Odatv davası görülürken, MİT’çi Kaşif Kozinoğlu cezaevinde hayatını kaybetti.
Çocuklar büyüdü, mevsimler, yıllar geçti, insanlar yıllarını cezaevinde geçirdi.
Gün geldi, işler tersine döndü.
Önüne geleni, “kaçma şüphesi” var diye tutuklayan savcılar, ilk fırsatta kaçtı.
O davaları savunanların büyük bölümü de.
Geçen hafta o davada yargılanan tüm sanıklar beraat etti.
Ahmet Şık’tı sanıklardan biri de.
Konuşmaya çalışırken jandarma, tuttu kolundan, annesini, eşini bırakıp bir tarafta, yine götürdü cezaevine.
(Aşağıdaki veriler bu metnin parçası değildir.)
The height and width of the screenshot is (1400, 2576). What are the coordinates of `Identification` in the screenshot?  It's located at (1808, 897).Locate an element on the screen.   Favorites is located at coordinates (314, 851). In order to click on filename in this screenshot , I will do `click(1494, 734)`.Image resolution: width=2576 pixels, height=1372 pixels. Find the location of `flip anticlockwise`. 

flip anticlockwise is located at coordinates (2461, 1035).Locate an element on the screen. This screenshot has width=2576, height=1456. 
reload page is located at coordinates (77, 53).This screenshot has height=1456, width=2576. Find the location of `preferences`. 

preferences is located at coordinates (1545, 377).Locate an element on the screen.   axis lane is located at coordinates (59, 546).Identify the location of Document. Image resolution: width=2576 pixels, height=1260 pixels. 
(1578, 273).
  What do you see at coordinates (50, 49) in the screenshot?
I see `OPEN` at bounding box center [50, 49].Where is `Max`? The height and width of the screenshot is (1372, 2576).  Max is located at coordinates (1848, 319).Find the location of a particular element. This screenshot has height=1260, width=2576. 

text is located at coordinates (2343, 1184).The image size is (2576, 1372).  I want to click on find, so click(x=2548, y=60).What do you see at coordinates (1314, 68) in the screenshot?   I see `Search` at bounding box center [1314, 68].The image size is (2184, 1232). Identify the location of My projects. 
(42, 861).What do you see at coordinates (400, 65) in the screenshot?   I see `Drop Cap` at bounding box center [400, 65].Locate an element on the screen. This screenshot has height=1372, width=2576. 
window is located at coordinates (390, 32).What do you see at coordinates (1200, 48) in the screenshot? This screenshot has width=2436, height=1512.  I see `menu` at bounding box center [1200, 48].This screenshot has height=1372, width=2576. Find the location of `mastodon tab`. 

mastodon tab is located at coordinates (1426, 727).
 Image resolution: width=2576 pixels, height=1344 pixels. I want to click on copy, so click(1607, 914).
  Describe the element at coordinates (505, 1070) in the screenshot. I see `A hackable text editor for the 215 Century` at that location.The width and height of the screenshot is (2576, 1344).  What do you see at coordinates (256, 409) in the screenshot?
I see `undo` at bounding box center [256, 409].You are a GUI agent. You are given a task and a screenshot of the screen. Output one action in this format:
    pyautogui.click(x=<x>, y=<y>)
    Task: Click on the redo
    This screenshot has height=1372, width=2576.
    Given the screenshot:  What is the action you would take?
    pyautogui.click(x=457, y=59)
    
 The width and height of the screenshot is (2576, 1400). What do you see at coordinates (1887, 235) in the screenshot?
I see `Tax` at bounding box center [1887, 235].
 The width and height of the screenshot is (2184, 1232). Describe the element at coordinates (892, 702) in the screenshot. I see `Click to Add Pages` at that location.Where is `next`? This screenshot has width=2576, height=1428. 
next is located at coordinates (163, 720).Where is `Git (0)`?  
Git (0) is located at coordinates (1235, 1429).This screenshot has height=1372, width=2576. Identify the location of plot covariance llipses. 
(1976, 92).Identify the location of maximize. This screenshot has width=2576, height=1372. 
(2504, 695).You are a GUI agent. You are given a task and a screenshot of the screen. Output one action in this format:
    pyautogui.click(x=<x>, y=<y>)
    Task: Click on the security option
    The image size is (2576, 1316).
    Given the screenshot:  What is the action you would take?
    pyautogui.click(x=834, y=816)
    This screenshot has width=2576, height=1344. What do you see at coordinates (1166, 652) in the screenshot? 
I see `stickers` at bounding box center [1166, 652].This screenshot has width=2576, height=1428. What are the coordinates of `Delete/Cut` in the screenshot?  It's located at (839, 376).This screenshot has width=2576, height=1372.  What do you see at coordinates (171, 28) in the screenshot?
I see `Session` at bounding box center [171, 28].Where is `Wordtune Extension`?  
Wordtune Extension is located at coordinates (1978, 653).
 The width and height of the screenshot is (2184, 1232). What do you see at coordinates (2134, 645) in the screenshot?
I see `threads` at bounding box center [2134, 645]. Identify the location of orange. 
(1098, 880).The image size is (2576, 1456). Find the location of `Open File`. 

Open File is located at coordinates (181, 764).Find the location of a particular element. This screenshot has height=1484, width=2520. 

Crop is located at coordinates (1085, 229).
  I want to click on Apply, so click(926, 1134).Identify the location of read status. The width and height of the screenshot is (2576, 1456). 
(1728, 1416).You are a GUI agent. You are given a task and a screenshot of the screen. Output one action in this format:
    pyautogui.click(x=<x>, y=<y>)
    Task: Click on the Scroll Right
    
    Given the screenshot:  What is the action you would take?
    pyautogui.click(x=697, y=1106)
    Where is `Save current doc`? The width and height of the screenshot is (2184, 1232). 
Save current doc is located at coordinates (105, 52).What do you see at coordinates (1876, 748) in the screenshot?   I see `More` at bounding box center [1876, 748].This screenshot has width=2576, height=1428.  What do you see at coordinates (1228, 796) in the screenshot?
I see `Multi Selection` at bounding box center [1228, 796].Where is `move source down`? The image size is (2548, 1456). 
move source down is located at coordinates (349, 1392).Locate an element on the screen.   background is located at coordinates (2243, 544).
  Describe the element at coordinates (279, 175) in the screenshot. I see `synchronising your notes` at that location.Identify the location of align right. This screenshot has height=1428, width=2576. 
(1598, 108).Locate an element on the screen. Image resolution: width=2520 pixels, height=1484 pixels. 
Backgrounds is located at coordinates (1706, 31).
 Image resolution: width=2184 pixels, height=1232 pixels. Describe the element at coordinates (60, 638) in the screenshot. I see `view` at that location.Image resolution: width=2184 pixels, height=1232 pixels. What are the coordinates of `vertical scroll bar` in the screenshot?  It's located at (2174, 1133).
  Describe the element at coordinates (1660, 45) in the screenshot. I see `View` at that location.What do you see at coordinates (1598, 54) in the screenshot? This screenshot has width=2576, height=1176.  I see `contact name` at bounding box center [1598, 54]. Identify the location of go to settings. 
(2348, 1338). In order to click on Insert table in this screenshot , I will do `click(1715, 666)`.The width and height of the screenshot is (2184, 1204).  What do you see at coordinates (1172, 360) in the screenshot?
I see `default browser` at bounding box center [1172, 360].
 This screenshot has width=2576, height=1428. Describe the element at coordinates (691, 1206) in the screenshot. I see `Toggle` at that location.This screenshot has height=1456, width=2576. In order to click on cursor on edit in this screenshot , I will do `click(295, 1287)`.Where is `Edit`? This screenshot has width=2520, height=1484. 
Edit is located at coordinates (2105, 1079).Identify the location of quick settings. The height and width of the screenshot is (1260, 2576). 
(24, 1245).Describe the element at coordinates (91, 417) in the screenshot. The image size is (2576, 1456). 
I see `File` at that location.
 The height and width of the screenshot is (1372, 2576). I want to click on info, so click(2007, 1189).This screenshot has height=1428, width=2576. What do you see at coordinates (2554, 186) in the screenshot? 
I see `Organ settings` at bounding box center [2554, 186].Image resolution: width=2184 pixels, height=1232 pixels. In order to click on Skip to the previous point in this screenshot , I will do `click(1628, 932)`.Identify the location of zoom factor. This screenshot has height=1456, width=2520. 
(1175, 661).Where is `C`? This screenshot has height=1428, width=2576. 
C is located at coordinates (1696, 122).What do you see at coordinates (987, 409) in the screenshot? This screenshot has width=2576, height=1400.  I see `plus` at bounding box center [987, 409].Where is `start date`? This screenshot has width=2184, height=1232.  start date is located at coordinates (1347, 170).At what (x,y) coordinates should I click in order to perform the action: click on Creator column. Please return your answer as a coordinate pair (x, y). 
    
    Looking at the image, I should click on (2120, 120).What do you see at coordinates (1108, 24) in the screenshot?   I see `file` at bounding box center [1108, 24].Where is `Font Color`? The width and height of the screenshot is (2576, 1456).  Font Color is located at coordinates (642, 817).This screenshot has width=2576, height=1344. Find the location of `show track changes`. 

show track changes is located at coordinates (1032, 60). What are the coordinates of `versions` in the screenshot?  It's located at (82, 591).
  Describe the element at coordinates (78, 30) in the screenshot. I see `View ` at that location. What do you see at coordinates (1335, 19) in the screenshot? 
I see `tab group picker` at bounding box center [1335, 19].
Bu kez de FETÖ’ye destekten yargılanıyor Ahmet Şık, “kanıtlar” yine yazılar, twitter mesajları.
Bir adalet garipliği ile Hüseyin Gülerce davanın tanığı yapıldı, Şık ve Cumhuriyet yazarlarının FETÖ’ye destek verip vermediğini soracaklar kendisine.
Günler bir biçimde geçiyor, mevsimler de.
Ve gerçeğin inatçılığı da tıpkı günler gibi.
Dünya yuvarlak ve ne denilirse denilsin, Galileo’nun dediği gibi, “dönüyor” yine de.